Exercise:
Recast every line of the records below as a Markdown table with the columns Row and Record line, skipping any blank lines.

Data entries:
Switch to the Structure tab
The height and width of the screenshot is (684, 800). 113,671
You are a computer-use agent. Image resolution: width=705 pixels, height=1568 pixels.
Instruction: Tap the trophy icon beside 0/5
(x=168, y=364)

Answer to the problem:
| Row | Record line |
|---|---|
| 1 | Switch to the Structure tab |
| 2 | The height and width of the screenshot is (684, 800). 113,671 |
| 3 | You are a computer-use agent. Image resolution: width=705 pixels, height=1568 pixels. |
| 4 | Instruction: Tap the trophy icon beside 0/5 |
| 5 | (x=168, y=364) |